By Jeremy Morrison, Inweekly
The question is recurring. The answer is always the same: not yet.
This question was asked again—shouted from the crowd — when Mayor Robinson addressed protesters at Graffiti Bridge: “What about the statue in Lee Square?”
“I don’t believe now is the time.”– Mayor Grover Robinson
But it doesn’t look like that’s likely to happen in the city of Pensacola.
“I don’t believe now is the time,” Mayor Robinson said. “That might change at some point, but now is not the right time.”
Asked about the monument Saturday following the protest, Robinson told Inweekly that he “would love to find a way to deal with our symbols and do it responsibly,” and that he was “going to give it some thought.” But he also said he would be more interested in adding contrasting monuments to balance out and add context to the existing Confederate monument.

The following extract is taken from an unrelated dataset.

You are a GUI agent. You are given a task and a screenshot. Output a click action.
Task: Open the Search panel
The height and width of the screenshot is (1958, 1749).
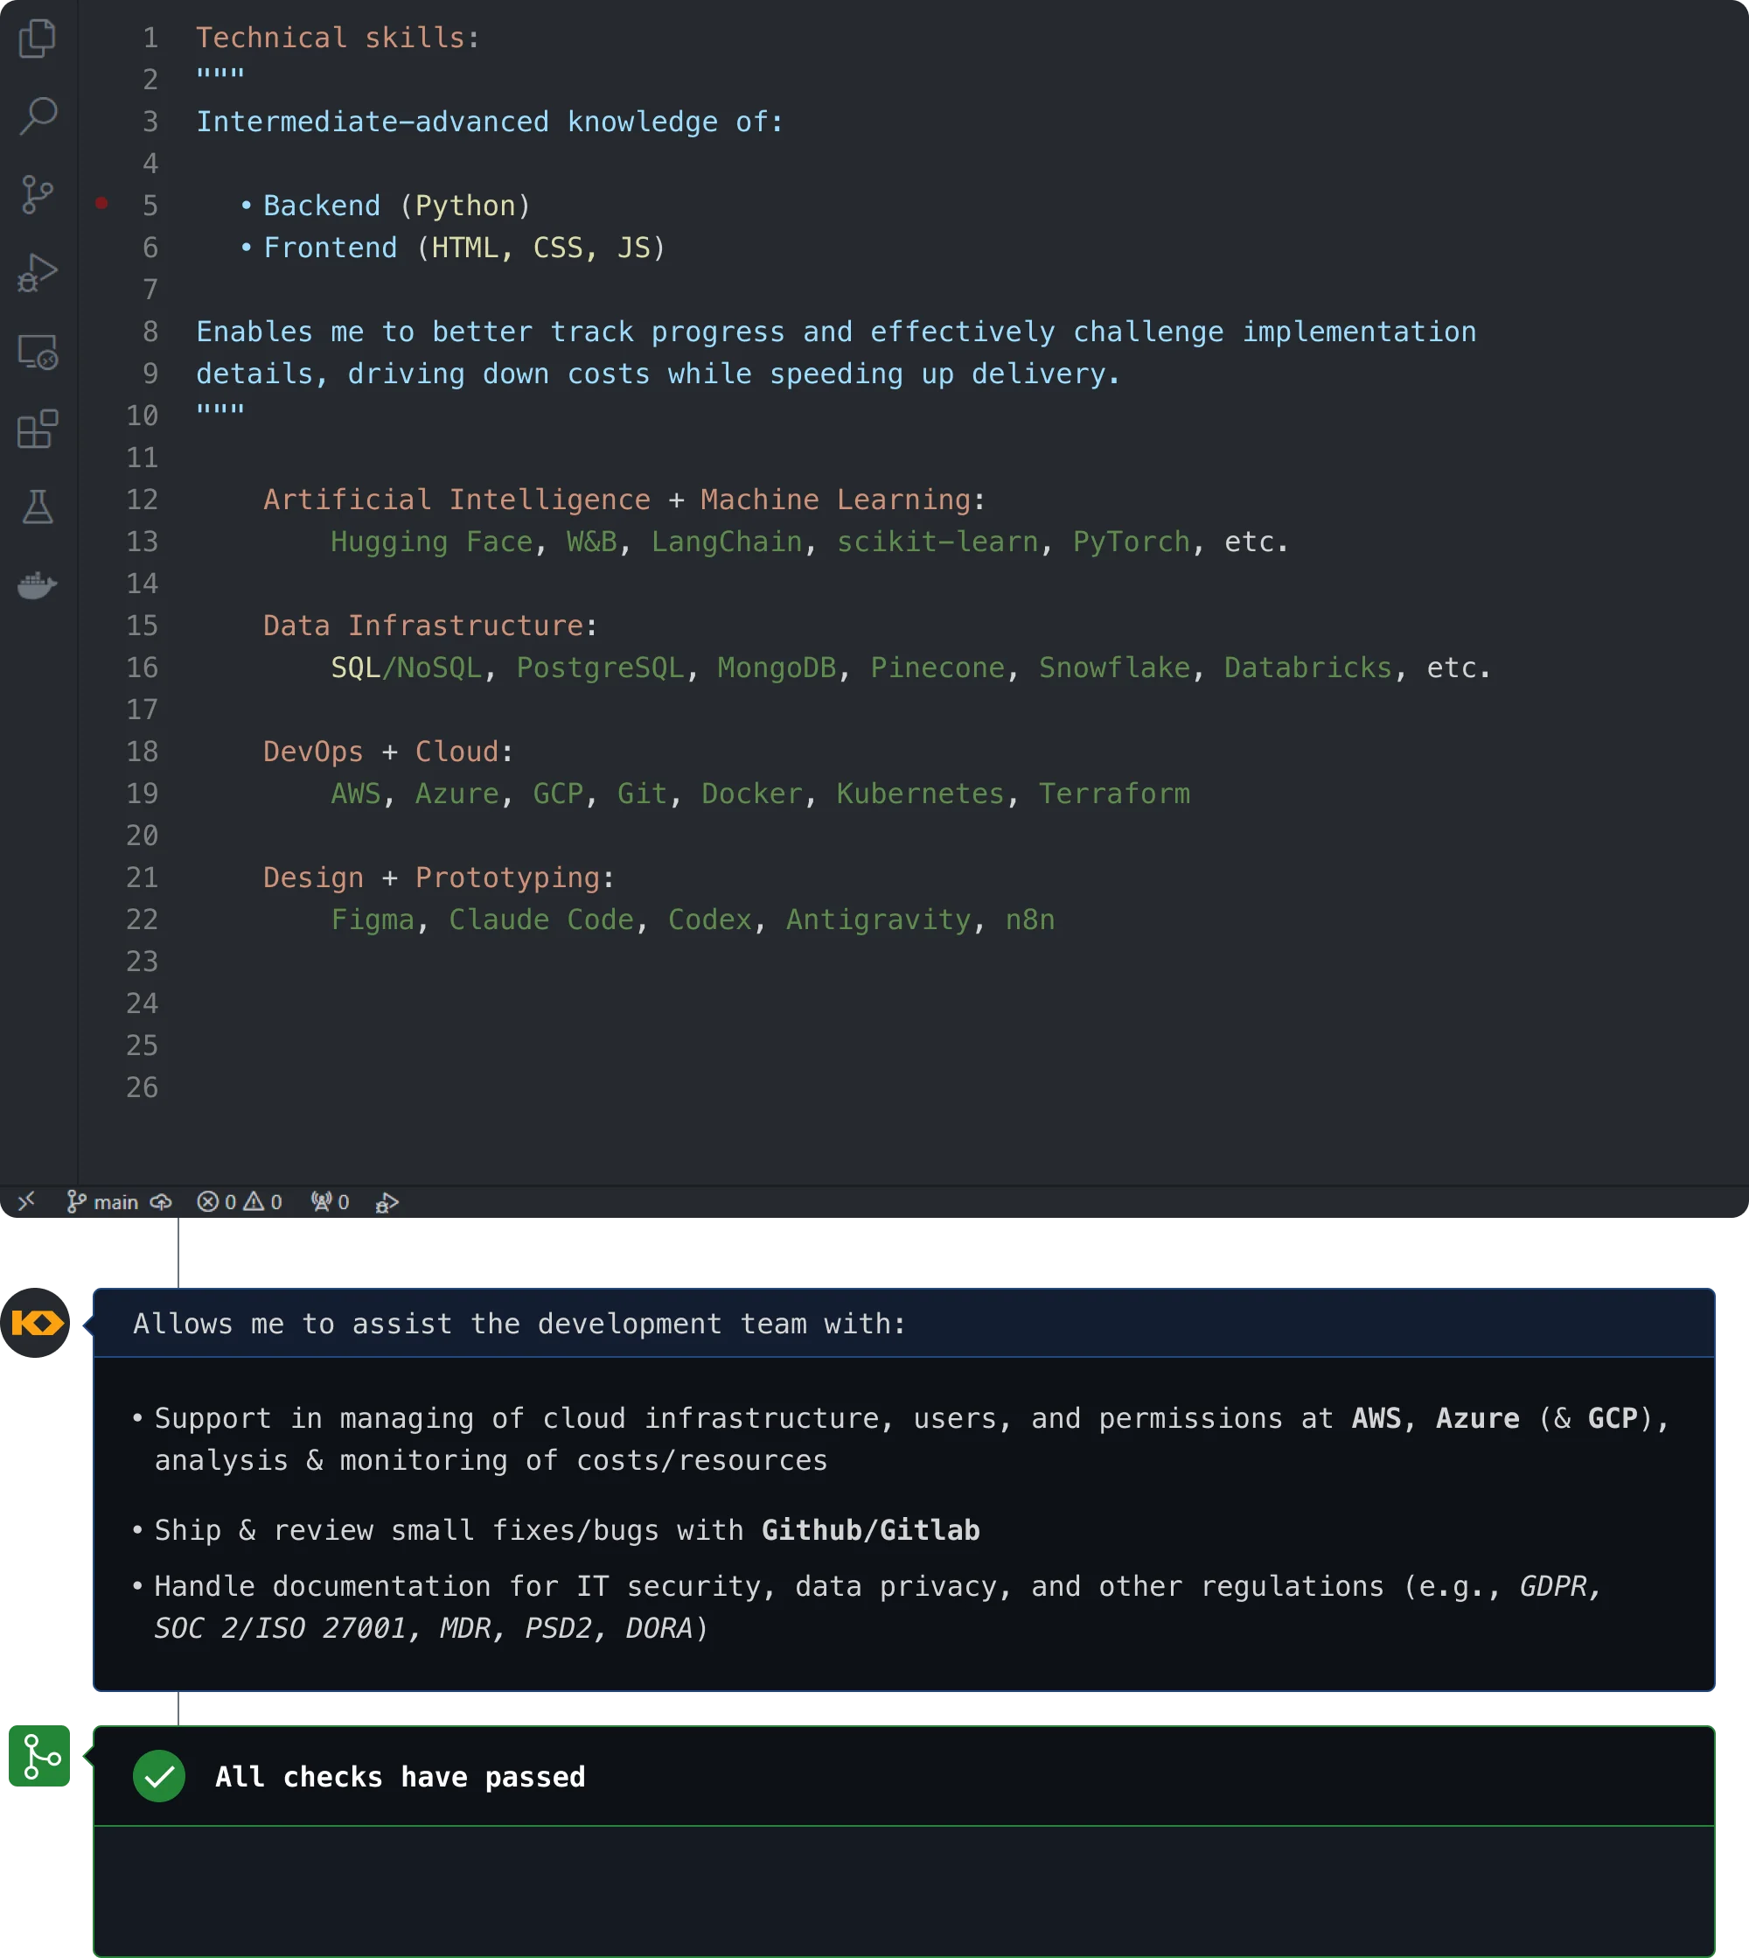click(x=37, y=113)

Mayor Robinson intends to present a potential city ordinance to the Pensacola City Council that would afford protections to “sensitive property.” According to a May 20 memo from the mayor to members of city council, the ordinance will address the disposition of public property to private buyers, citing waterfront properties previously sold that could have contained archeological finds associated with the 1559 De Luna settlement.
Councilwoman Sherri Myers has expressed concern that this potential ordinance is geared toward protecting the Confederate monument in Lee Square. Mayor Robinson said Monday that is not the case.
“It’s not,” he said. “That’s not at all the intent.”
Robinson noted that the ordinance was aimed at protecting properties associated with the city’s early European colonies, such as De Luna’s. But, he added, “it could also be applied to other properties in the historic area.”
The May 20 memo to council lays out the intent of the ordinance: “City-owned properties containing sensitive historical, cultural, and environmental resources warrant protection and preservation within the public realm.”
Pensacola Unity Project
Meanwhile, Councilwoman Sherri Myers wants the Pensacola City Council to discuss the Pensacola Unity Project, which could possibly replace the “Our Confederate Dead” monument.
Yesterday, she sent this request to Council Executive Don Kraher:
I would like this project put back on the agenda for the next council meeting.I want to ask the council to set up the committee. I would like to set up some positions that will require a certain area of expertise, such as historians.
As you know I have commitments from a number of people who have already agreed to serve on the committee. I am requesting the council take applications and make a decision by the end of July and that the committee start meeting.
I am tired of the delay on this project. It has been four years.